2.1.2 Data Augmentation

For most face processing tasks, data augmentation is a vital strategy for solving the problems of insufficient training data and overfitting in deep learning. Face attribute analysis is not an exception. By imposing perturbations and distortions on the input images, data can be extended to improve deep learning models.

Günther et al. (2017) propose an alignment-Free facial attribute classification technique (AFFACT) with data augmentation. More specifically, AFFACT leverages shifts, rotations, and scales of images to make facial attribute feature extraction more reliable in the training stage and the testing stage. In the training stage, face images are first rotated, scaled, cropped, and horizontally flipped with 50% probability with defined coordinates. Then, a Gaussian filter is applied to emulate smaller image resolutions and yield blurred upscaled images. In the testing stage, AFFACT first rescales the test images and then transforms these images into 10 crops, including a center one, four corners of the original images, and their horizontally flipped versions. Finally, AFFACT averages the scores from the deep network per attribute over the ten crops to make the final prediction. In addition to taking crops, AFFACT also uses all combinations of shifts, scales, and angles, as well as their mirrored versions. All these data augmentation schemes contribute to the progressive performance of deep FAE models.

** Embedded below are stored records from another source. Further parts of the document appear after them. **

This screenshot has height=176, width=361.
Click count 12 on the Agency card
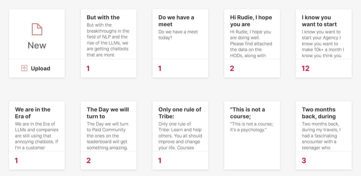point(305,69)
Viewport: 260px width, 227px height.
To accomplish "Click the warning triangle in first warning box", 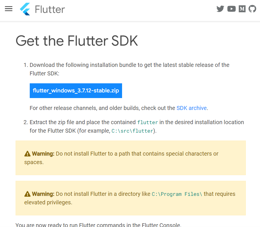I will pyautogui.click(x=27, y=153).
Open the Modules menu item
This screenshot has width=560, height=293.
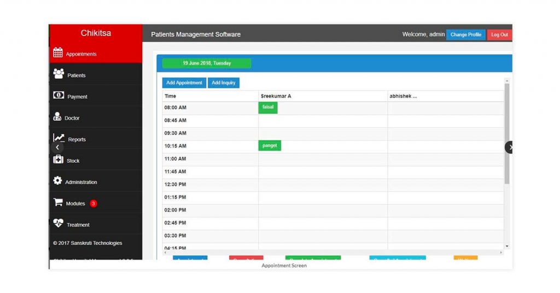click(x=75, y=203)
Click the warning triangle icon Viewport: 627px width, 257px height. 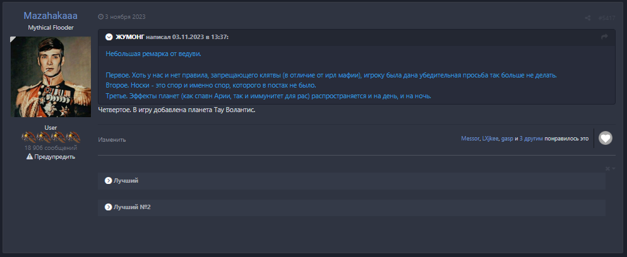(29, 157)
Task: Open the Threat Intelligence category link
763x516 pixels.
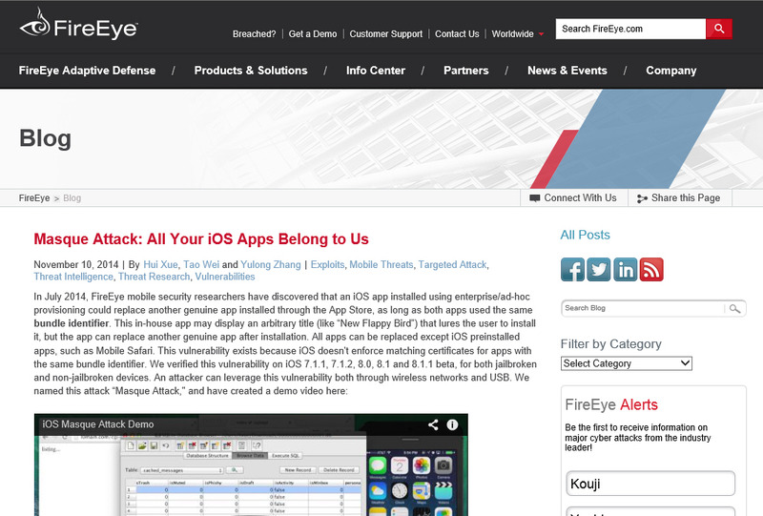Action: (72, 277)
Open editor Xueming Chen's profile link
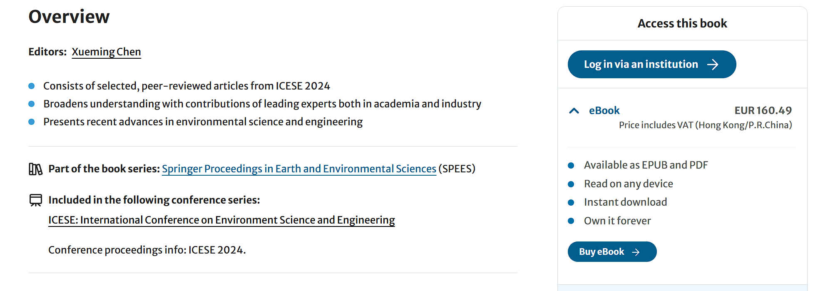This screenshot has width=813, height=291. click(x=106, y=52)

2.2 Basis of FAE Model Construction

2.2.1 Feature Extraction

Deep convolutional neural networks (CNNs) play significant roles in learning discriminative representations and have achieved attractive performance in deep FAE. In general, arbitrary classical CNN networks, such as VGG (Parkhi et al. 2015) and ResNet (He et al. 2016b), can be used to extract deep facial attribute features. For example, Zhong et al. (2016a) directly apply FaceNet and VGG-16 networks to capture attribute features of face images.

Considering that the features at different levels of the network might have different effects on the performance of deep FAE methods, Zhong et al. (2016b) take mid-level CNN features as an alternative to high-level features. The experiments demonstrate that even early convolution layers achieve comparable performance in most facial attributes with that of state-of-the-art methods, and mid-level representations can yield improved results over high-level abstract features. The reason for this superiority is that mid-level features can break the bounds of the inter-connections between convolutional and fully connected (FC) layers. Consequently, the CNN model can accept arbitrary receptive sizes for capturing rich information of face images.

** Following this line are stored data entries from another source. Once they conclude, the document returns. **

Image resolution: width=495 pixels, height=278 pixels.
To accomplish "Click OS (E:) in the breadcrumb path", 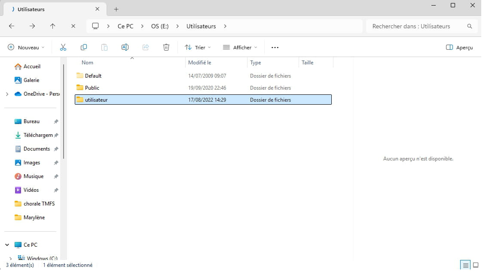I will [x=160, y=26].
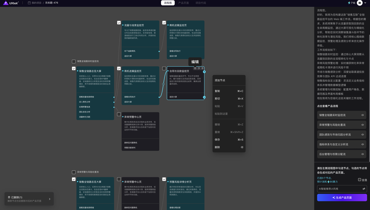Image resolution: width=370 pixels, height=210 pixels.
Task: Click the lightning credits icon showing 716
Action: pyautogui.click(x=349, y=3)
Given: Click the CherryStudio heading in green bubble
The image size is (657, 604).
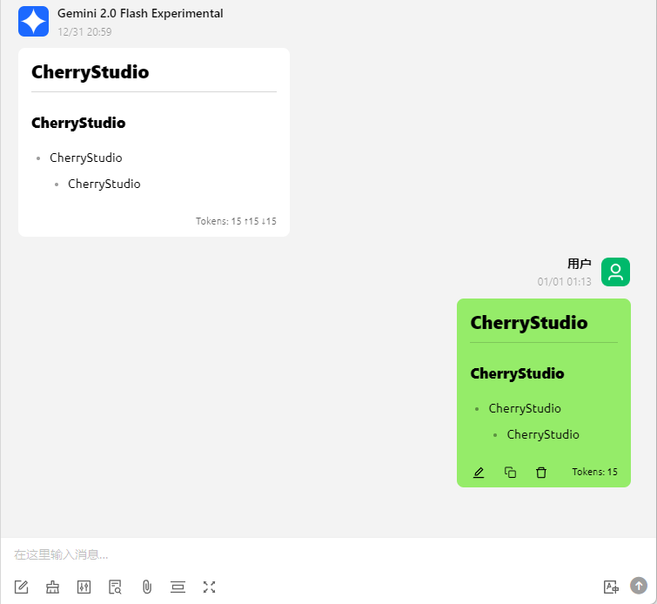Looking at the screenshot, I should [x=529, y=323].
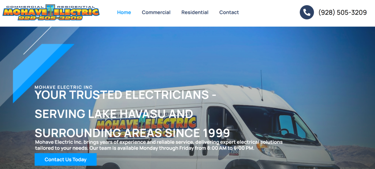Click the round phone icon in header
The width and height of the screenshot is (375, 169).
307,12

In addition to using or combining classical deep networks, several methods design customized network architectures for learning discriminative features. Lu et al. (2017) design an automatically constructed compact multi-task architecture, which starts with a thin multi-layer network and dynamically widens in a greedy manner. Belghazi et al. (2018) build a hierarchical generative model and a corresponding inference model through the adversarial learning paradigm.

2.2.2 Attribute Classification

Early methods learn feature representations with deep networks but make the prediction with traditional classifiers, such as support vector machines (SVMs) (Cortes and Vapnik 1995; Bourdev et al. 2011), decision trees (Luo et al. 2013), and k-nearest neighbor (kNN) classifier (Huang et al. 2016, 2019). For example, Kumar et al. (2009) train multiple SVMs (Cortes and Vapnik 1995) with radial basis function (RBF) kernels to predict multiple attributes, where each SVM corresponds to one facial attribute. Bourdev et al. (2011) present a feedforward classification system with linear SVMs and classify attributes at the image patch level, the whole image level, and the semantic relationship level. Luo et al. (2013) construct a sum-product decision tree network to yield facial attribute region locations and classification results simultaneously. Huang et al. (2016, 2019) adopt kNN algorithm to solve the class-imbalance attribute estimation problem.

In terms of the classifiers based on deep learning, several convolutional layers followed by FC layers constitute a deep attribute classifier, which can be attached to the end of deep feature extraction networks to make the prediction. Then, the specific loss function is used to measure the discrepancy between the outputs of FC layers and the ground truths for reducing classification errors. Below, we introduce two commonly used loss functions for deep FAE models.

The most prevalent loss function is the sigmoid cross-entropy loss, which makes a binary classification for each attribute (Hand et al. 2017). For example, Hand et al. (2017) adopt the sigmoid cross-entropy loss to evaluate its network output and calculate the scores of all facial attribute. Besides, Rudd et al. (2016) consider multiple facial attribute classification as a regression issue to minimize the mean squared error (MSE) loss, i.e., the Euclidean loss, by mixing the errors of all attributes. In this way, multiple attribute labels can be obtained simultaneously via a single deep convolutional neural network (DCNN). In contrast, Rozsa et al. (2016) also adopt the Euclidean loss but train a set of DCNNs, where each network predicts a facial attribute. Despite higher prediction accuracy that DCNNs achieve for facial attributes, they have the severe problem of high computation and memory costs.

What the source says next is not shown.